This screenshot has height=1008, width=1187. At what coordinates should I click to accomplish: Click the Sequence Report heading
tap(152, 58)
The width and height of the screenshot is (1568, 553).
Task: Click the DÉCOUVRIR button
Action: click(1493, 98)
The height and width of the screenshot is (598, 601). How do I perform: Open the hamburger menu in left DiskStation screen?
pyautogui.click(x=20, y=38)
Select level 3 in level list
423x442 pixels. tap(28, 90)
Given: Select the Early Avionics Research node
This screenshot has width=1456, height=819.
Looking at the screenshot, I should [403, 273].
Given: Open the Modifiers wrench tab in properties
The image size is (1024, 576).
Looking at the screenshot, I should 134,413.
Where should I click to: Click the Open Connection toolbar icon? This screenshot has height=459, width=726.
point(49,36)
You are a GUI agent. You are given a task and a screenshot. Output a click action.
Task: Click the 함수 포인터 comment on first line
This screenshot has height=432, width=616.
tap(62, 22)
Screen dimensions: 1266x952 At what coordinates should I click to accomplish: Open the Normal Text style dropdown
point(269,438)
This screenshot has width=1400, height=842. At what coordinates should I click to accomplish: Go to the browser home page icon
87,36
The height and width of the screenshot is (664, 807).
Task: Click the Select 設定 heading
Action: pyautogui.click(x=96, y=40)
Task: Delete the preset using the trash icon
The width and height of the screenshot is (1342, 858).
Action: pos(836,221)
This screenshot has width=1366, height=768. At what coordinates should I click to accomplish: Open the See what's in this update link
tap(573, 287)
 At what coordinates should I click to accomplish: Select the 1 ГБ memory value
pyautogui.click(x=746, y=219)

• Aim of the exercise
Arrange the listing, from its first line through the line containing "Looking at the screenshot, I should 134,413.", as a Markdown table with the columns Row and Listing line. Include both end lines, number each row, and leave out any blank lines.

• The response
| Row | Listing line |
|---|---|
| 1 | This screenshot has height=1008, width=1187. At what coordinates should I click to accomplish: Click the Sequence Report heading |
| 2 | tap(152, 58) |
| 3 | The width and height of the screenshot is (1568, 553). |
| 4 | Task: Click the DÉCOUVRIR button |
| 5 | Action: click(1493, 98) |
| 6 | The height and width of the screenshot is (598, 601). How do I perform: Open the hamburger menu in left DiskStation screen? |
| 7 | pyautogui.click(x=20, y=38) |
| 8 | Select level 3 in level list |
| 9 | 423x442 pixels. tap(28, 90) |
| 10 | Given: Select the Early Avionics Research node |
| 11 | This screenshot has width=1456, height=819. |
| 12 | Looking at the screenshot, I should [403, 273]. |
| 13 | Given: Open the Modifiers wrench tab in properties |
| 14 | The image size is (1024, 576). |
| 15 | Looking at the screenshot, I should 134,413. |